What you have to do:
Copy exactly, and only, the lines between the start of the entries below and the line containing "Callaghan 51809 White (422, 1153)", both inclusive. Omit pictures.

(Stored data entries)
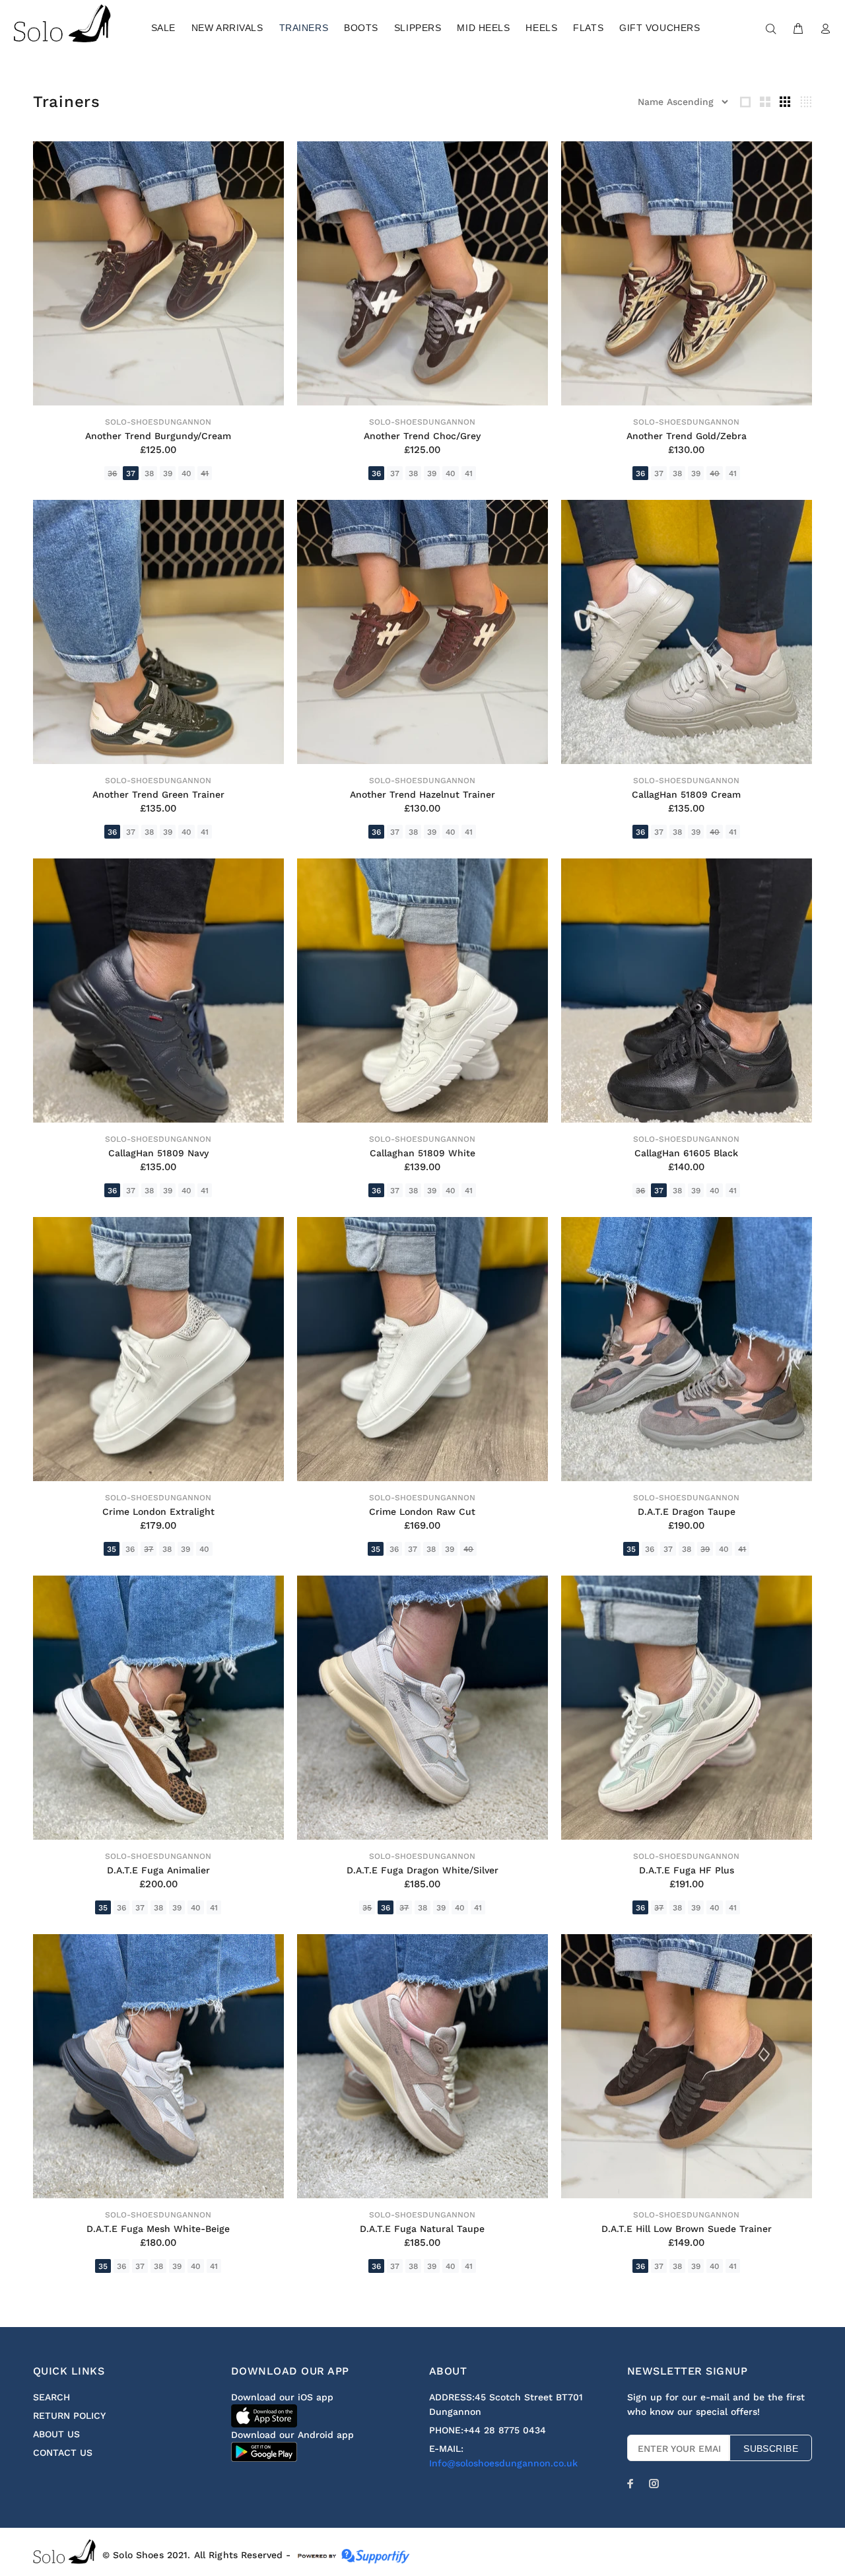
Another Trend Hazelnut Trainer (422, 794)
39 (167, 473)
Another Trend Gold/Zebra (686, 436)
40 (186, 473)
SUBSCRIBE (770, 2448)
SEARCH (51, 2397)
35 (111, 1549)
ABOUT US (56, 2434)
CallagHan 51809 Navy (158, 1153)
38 (149, 473)
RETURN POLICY (69, 2415)
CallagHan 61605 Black (686, 1153)
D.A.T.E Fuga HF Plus (686, 1870)
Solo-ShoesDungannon (158, 422)
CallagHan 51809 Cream (686, 794)
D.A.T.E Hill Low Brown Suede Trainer (686, 2228)
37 (130, 473)
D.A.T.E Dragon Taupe (686, 1511)
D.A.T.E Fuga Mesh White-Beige (158, 2228)
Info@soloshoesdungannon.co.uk (503, 2463)
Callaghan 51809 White (422, 1153)
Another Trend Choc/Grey (422, 436)
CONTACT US (62, 2452)
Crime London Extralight (158, 1511)
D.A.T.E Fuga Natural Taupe (422, 2228)
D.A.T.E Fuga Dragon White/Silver (422, 1870)
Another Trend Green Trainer (158, 794)
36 (112, 473)
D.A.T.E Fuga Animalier (158, 1870)
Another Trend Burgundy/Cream (158, 436)
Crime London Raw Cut (422, 1511)
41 (205, 473)
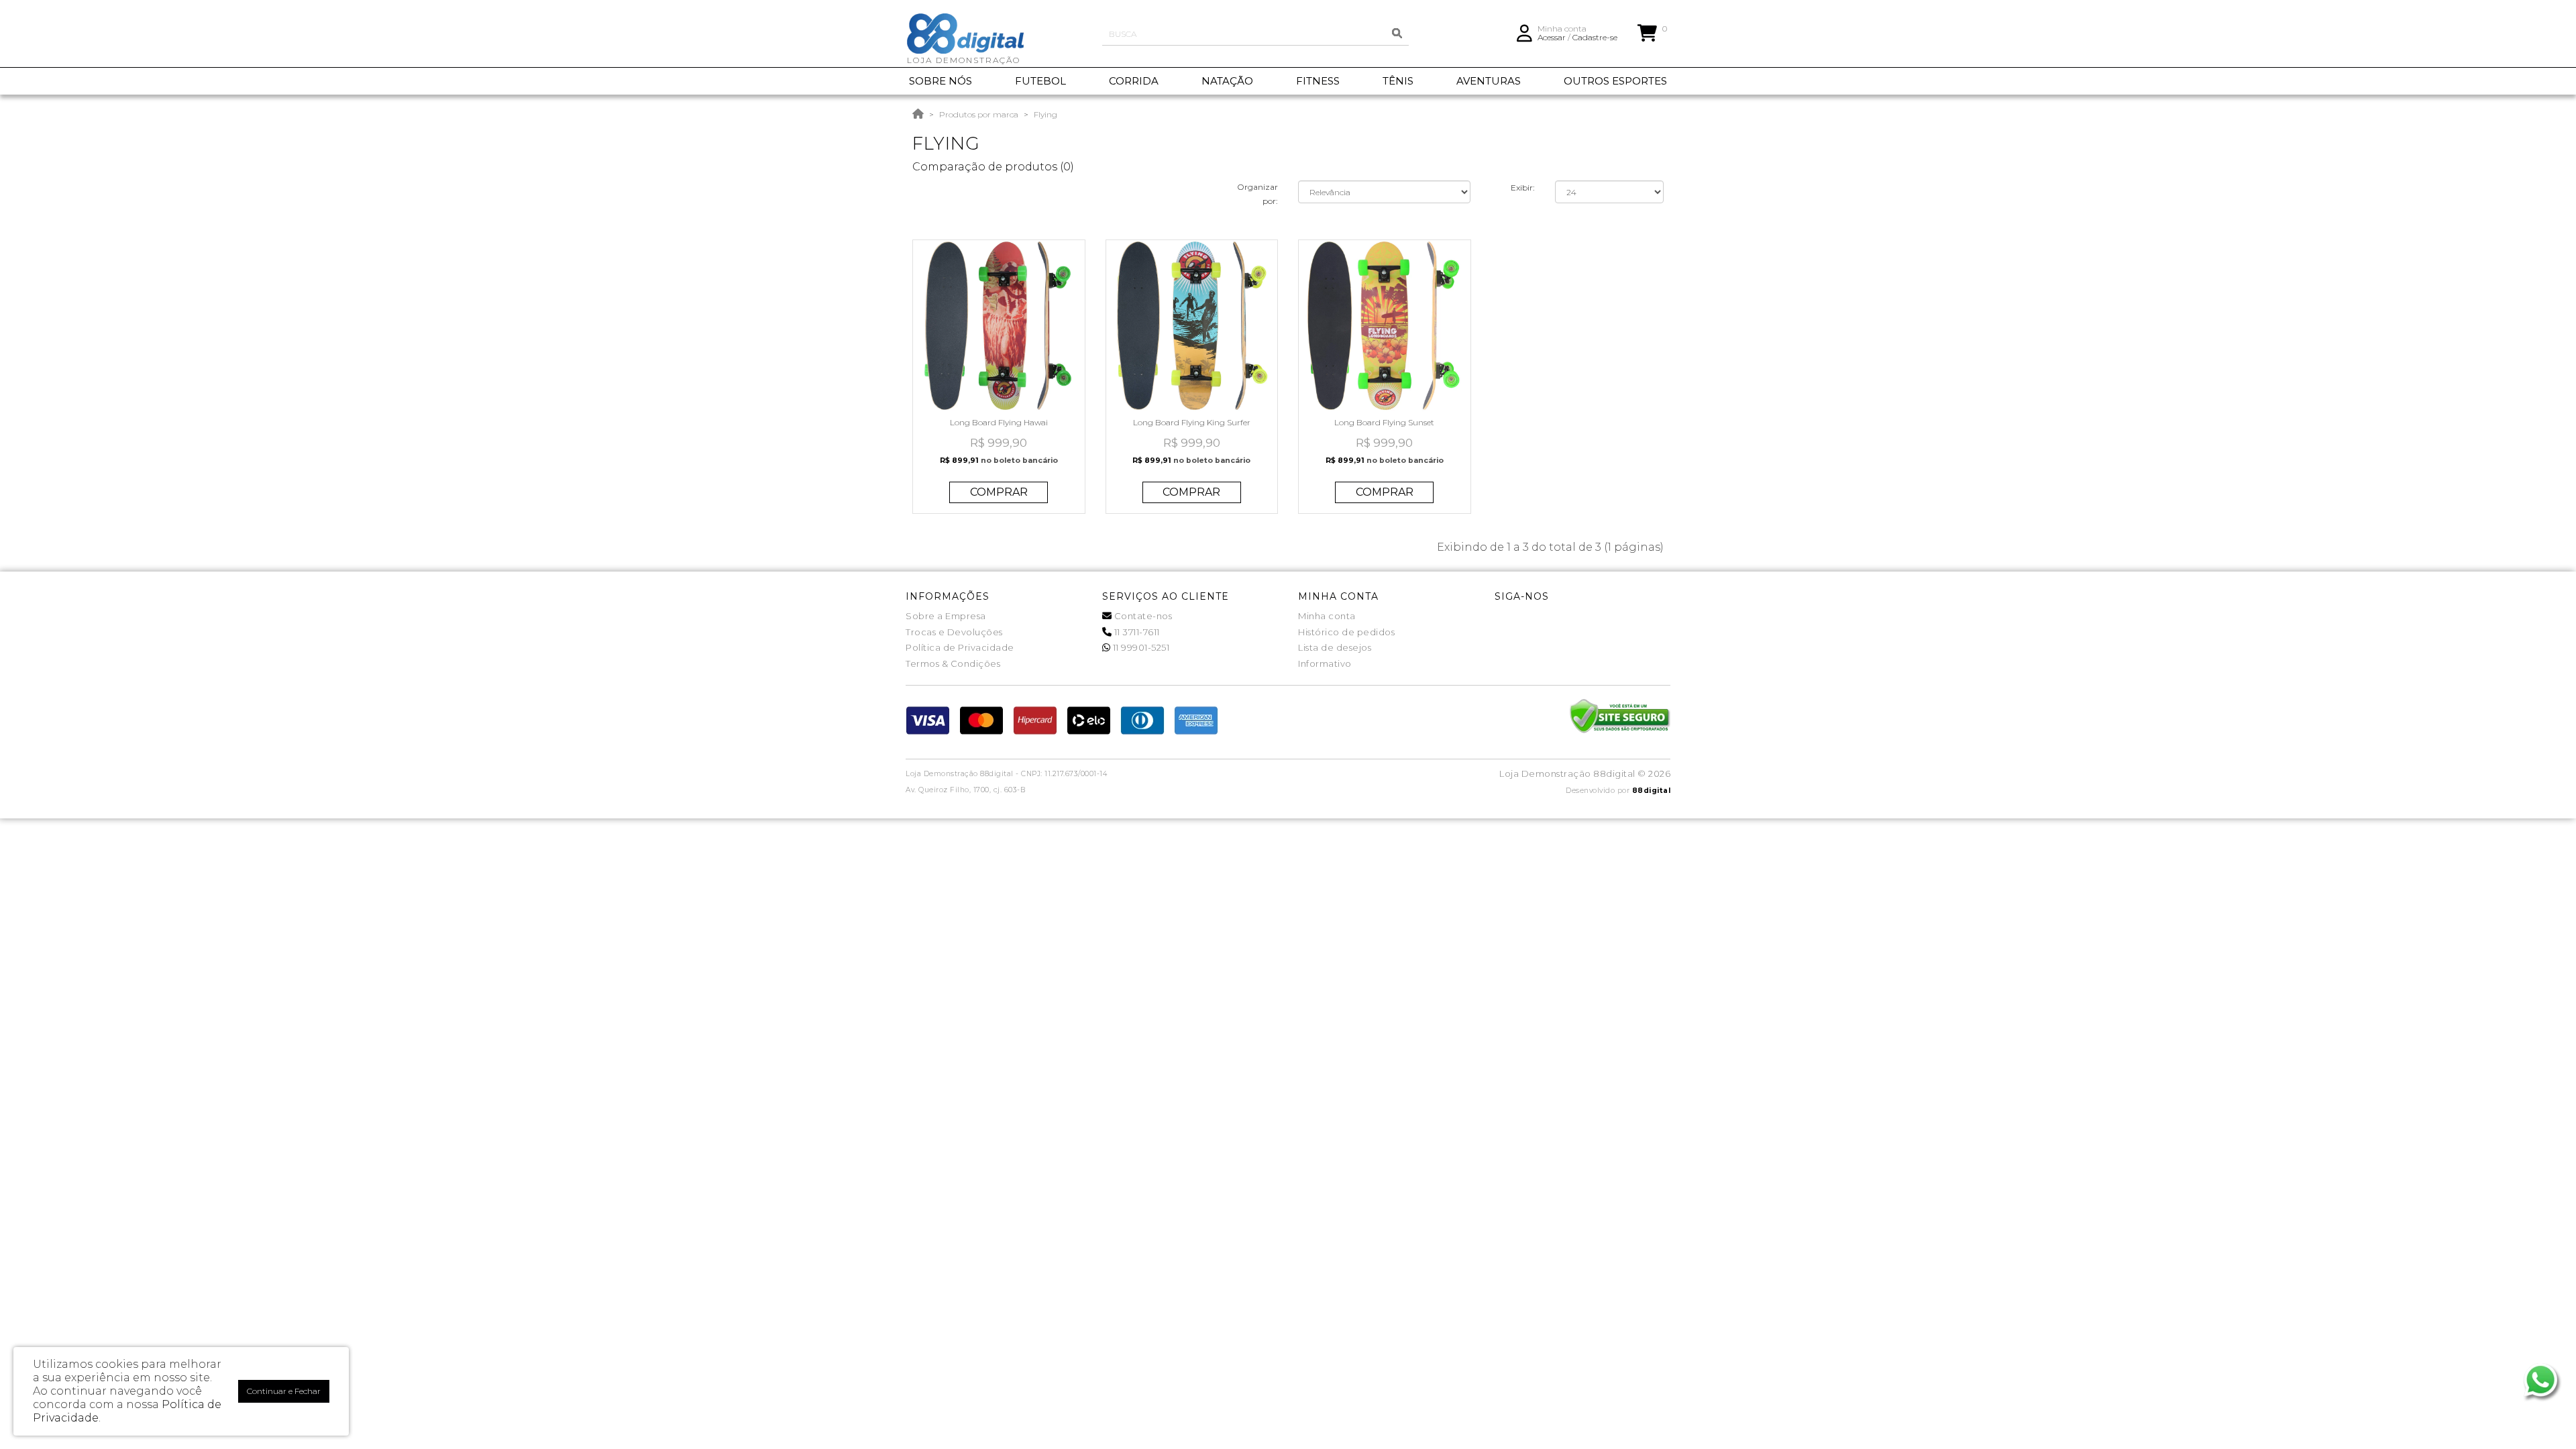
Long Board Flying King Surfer (1191, 422)
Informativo (1325, 663)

Exercise answer:
Another Trend Hazelnut Trainer (422, 794)
39 (167, 473)
Another Trend Gold/Zebra (686, 436)
40 (186, 473)
SUBSCRIBE (770, 2448)
SEARCH (51, 2397)
35 (111, 1549)
ABOUT US (56, 2434)
CallagHan 51809 Navy (158, 1153)
38 (149, 473)
RETURN POLICY (69, 2415)
CallagHan 61605 Black (686, 1153)
D.A.T.E Fuga HF Plus (686, 1870)
Solo-ShoesDungannon (158, 422)
CallagHan 51809 Cream (686, 794)
D.A.T.E Hill Low Brown Suede Trainer (686, 2228)
37 (130, 473)
D.A.T.E Dragon Taupe (686, 1511)
D.A.T.E Fuga Mesh White-Beige (158, 2228)
Info@soloshoesdungannon.co.uk (503, 2463)
Callaghan 51809 White (422, 1153)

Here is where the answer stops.